新型褪黑素受体激动剂Neu-P11激活AMPK减轻心肌细胞缺氧/复氧损伤

黄 靓，王汉群，张 弛，高勇强，向 琼，王平平，尹卫东

(南华大学1.心血管疾病研究所、2.外科学总论教研室，湖南衡阳 421001)

褪黑素(melatonin，MT)是一种主要由松果体分泌的吲哚类神经内分泌激素。研究发现［1］，褪黑素对心肌缺血/再灌注(ischemia/reperfusion，I/R)损伤具有明显的保护作用，但由于褪黑素提取困难、半衰期短、大剂量使用副作用较大等特点，临床应用价值有限。因此，新型褪黑素受体激动剂将有可能成为减轻心肌I/R损伤的新药物。Neu-P11是由本项目组与以色列Neurim Pharmaceuticals公司共同研制开发的一种高效、非选择性的MT1/MT2受体激动剂，它半衰期长，能激活褪黑素受体，从而起到类似褪黑素的作用［2］。

腺苷酸活化蛋白激酶(AMP-activated protein kinase，AMPK)是一种细胞内能量感受器，当细胞受到任何引起ATP生成减少与消耗增加的应激刺激时，AMP/ATP比值增加，AMPK则被激活。多项研究表明［3－4］，通过激活AMPK信号途径能够减轻心肌I/R损伤。我们曾发现Neu-P11能够激活脂肪细胞AMPK，改善3T3-L1脂肪细胞的胰岛素抵抗［5］。据此，我们推测Neu-P11还可能通过影响心肌细胞AMPK信号通路，产生相应的生物学效应。本实验利用大鼠H9c2心肌细胞系建立缺氧/复氧模型，模拟体内心肌缺血/再灌注损伤，研究Neu-P11对心肌细胞缺氧/复氧的作用及分子机制。

1 材料与方法

1.1 实验细胞株 H9c2心肌细胞株购自上海生命科学研究院细胞库。

1.2 主要试剂 Neu-P11由以色列Neurim Pharmaceuticals公司提供，AMPK抑制剂Compound C购自Sigma-Aldrich公司。乳酸脱氢酶(lactate dehydrogenase，LDH)、肌酸激酶(creatine kinase，CK)检测试剂盒购自南京建成生物工程研究所。超氧化物歧化酶(superoxide dismutase，SOD)、丙二醛(malondialdehyde，MDA)检测试剂盒、细胞裂解液、BCA蛋白浓度测定试剂盒购自碧云天生物技术研究所。其它化学试剂均为国产分析纯产品。

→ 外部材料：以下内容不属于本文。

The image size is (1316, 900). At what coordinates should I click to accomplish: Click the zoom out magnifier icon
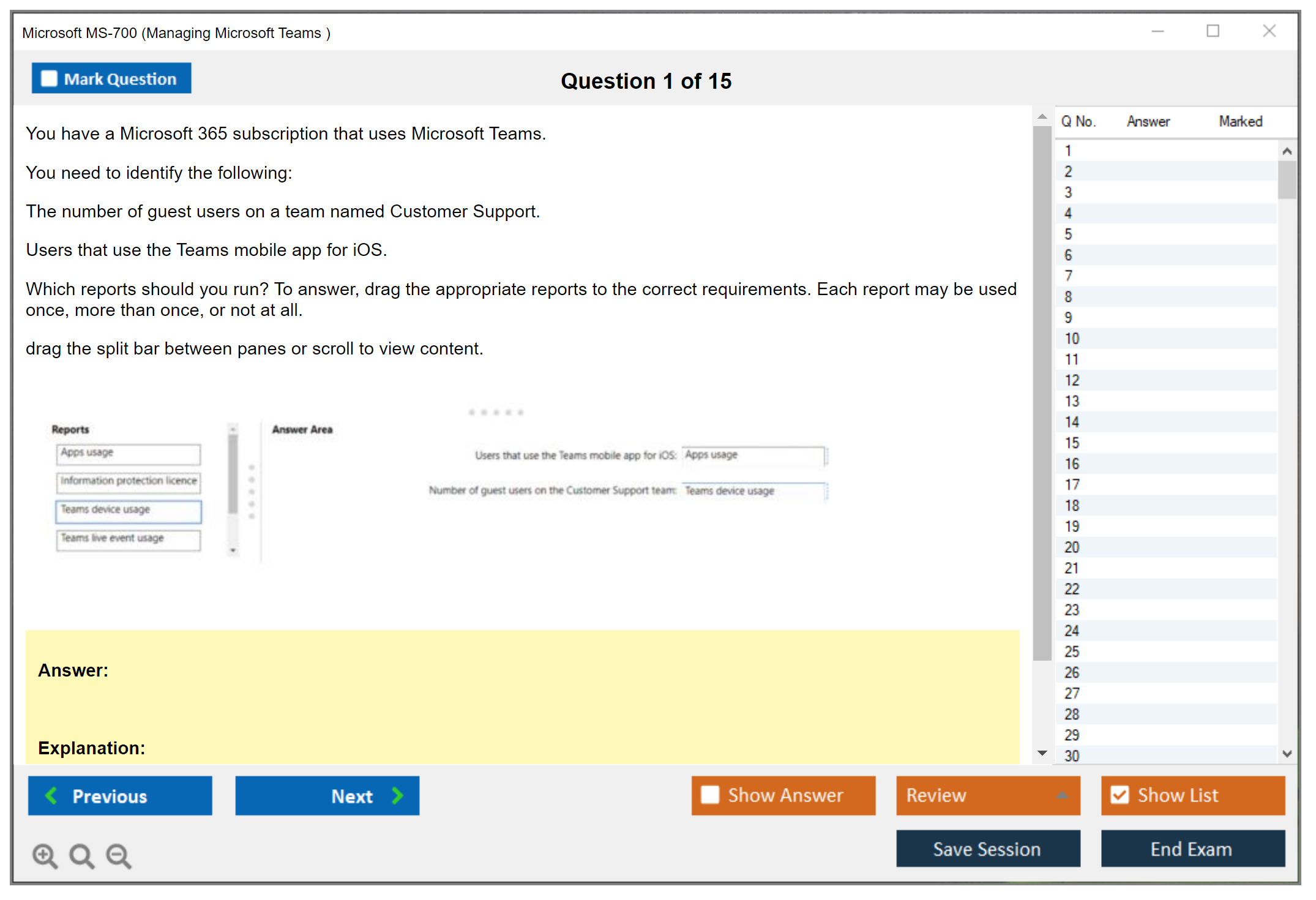[x=119, y=855]
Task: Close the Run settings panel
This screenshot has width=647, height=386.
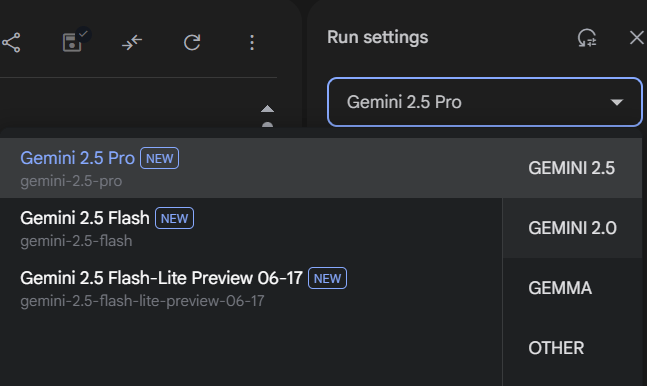Action: tap(637, 38)
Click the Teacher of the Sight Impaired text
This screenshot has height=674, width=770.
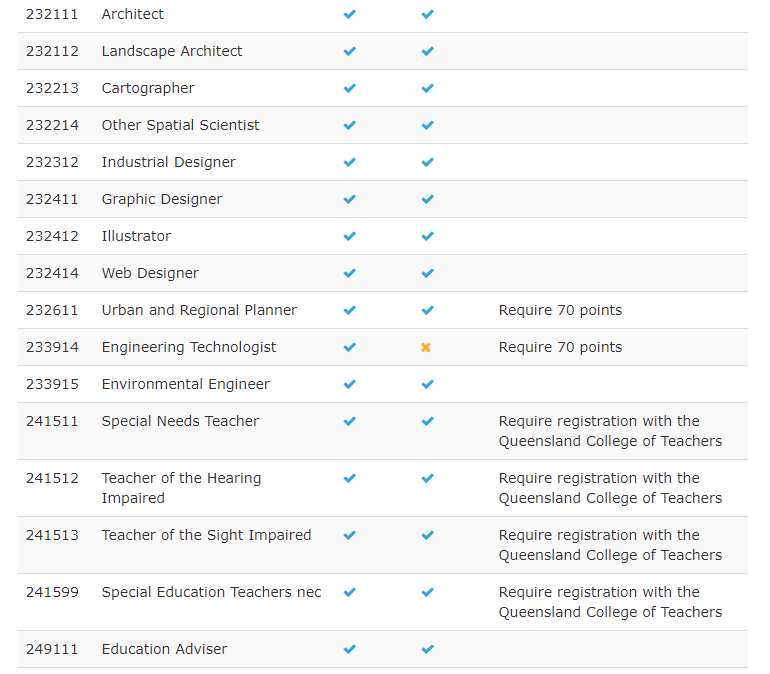[x=206, y=535]
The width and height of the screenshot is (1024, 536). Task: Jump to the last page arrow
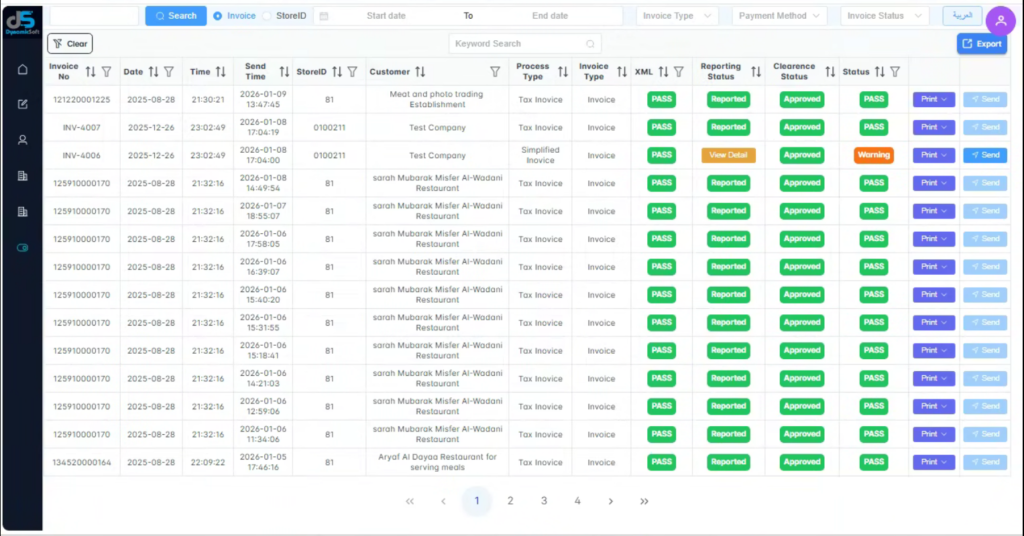[644, 501]
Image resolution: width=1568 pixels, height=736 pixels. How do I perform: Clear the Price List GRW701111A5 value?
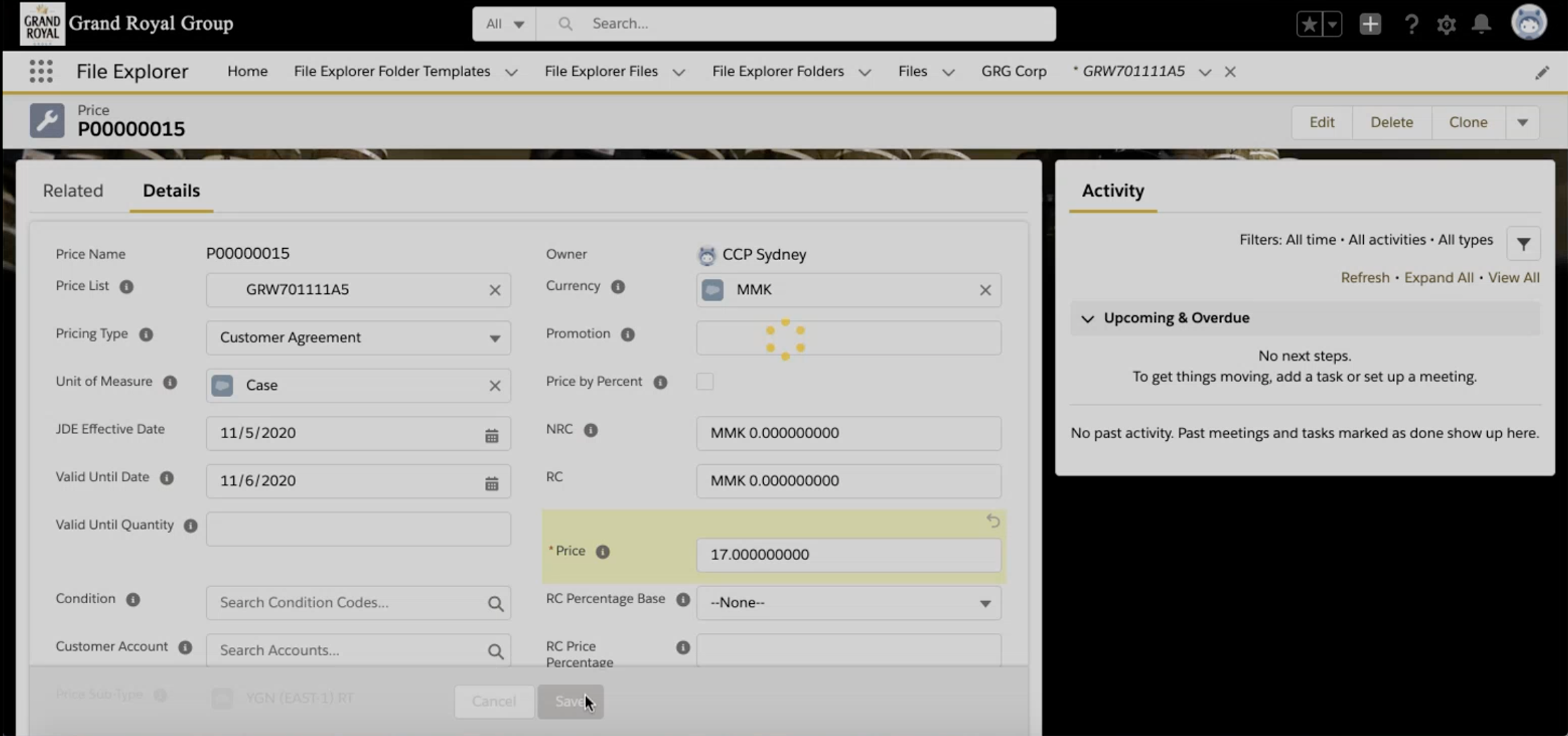pos(495,290)
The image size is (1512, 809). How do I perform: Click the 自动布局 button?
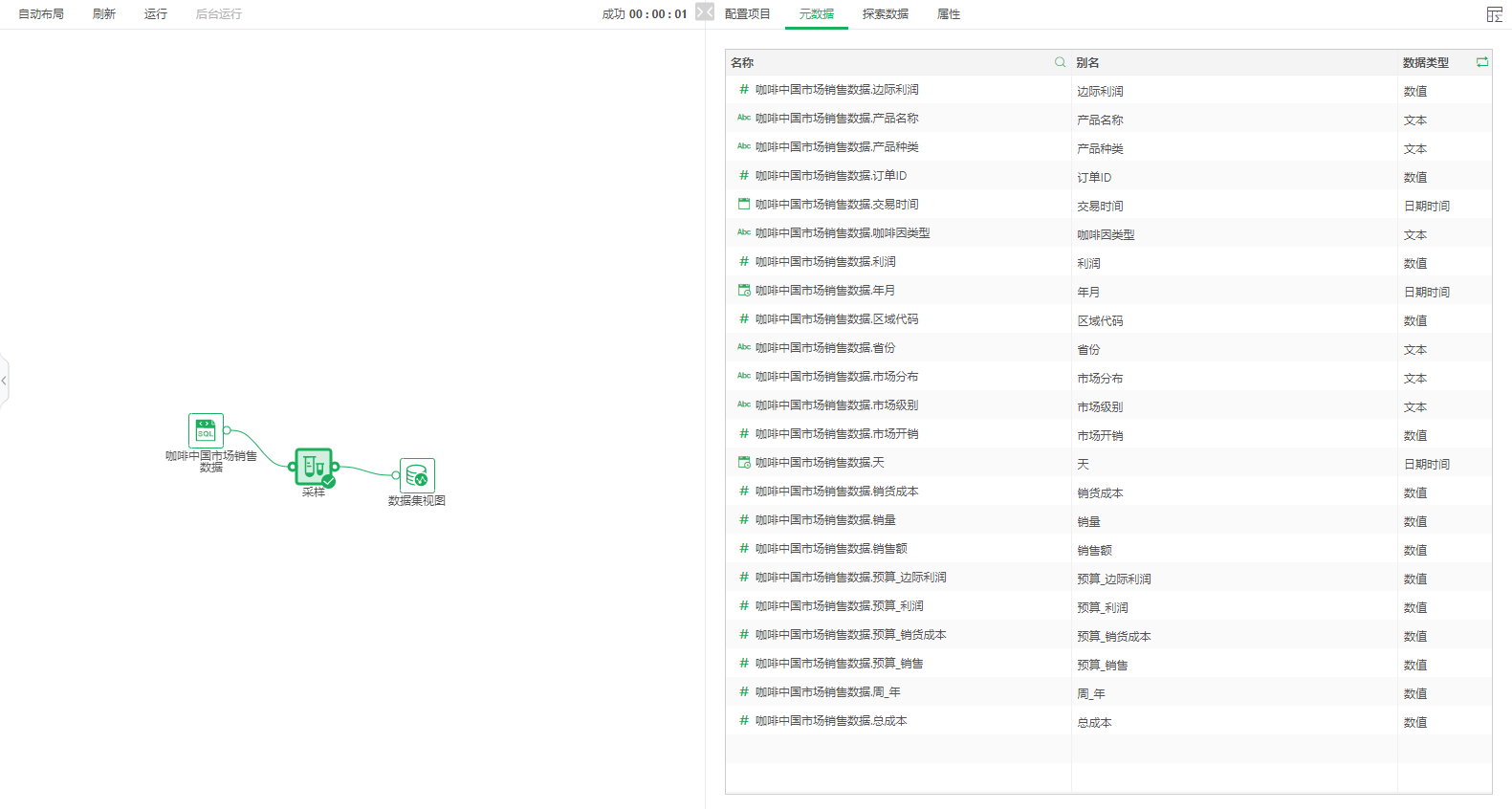pyautogui.click(x=41, y=14)
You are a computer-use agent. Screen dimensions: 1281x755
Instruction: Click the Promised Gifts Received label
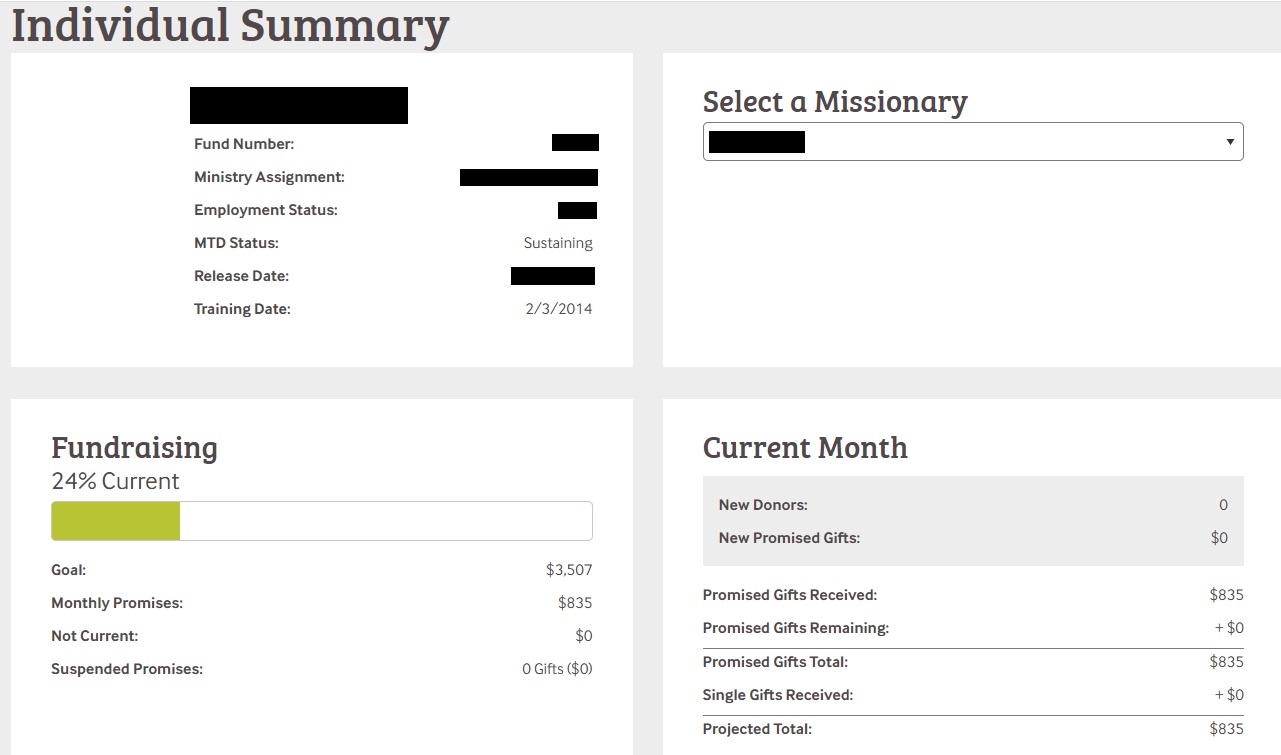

1.3 缺氧/复氧心肌细胞损伤模型的建立 ①将H9c2心肌细胞按2×106/瓶的细胞数接种，置含15% ～20%血清的DMEM培基中常规培养3～4 d;细胞处理前24 h换用无血清的DMEM液(Glucose 45 000 mg·L－1)培养，使细胞生长同步于G0期;②实验开始前0.5 h，制备模拟缺血缺氧液;将细胞换用模拟缺血缺氧液(Glucose 10 000 mg·L－1)，再将心肌细胞和厌氧指示剂一起置于双层自封密闭袋的深处，充入低氧气体(95%N2，5%CO2)，5 L·min－1，以驱逐瓶内空气，持续30 min，同时观察厌氧指示剂，待厌氧指示剂由紫色变成粉红色(提示瓶内氧气浓度低于0.1%)后，将双层自封密闭袋封闭，维持自封袋内无氧状态2 h;③改供常氧，培养液换用含血清的DMEM(Glucose 45 000 mg·L－1)培养液中培养24 h。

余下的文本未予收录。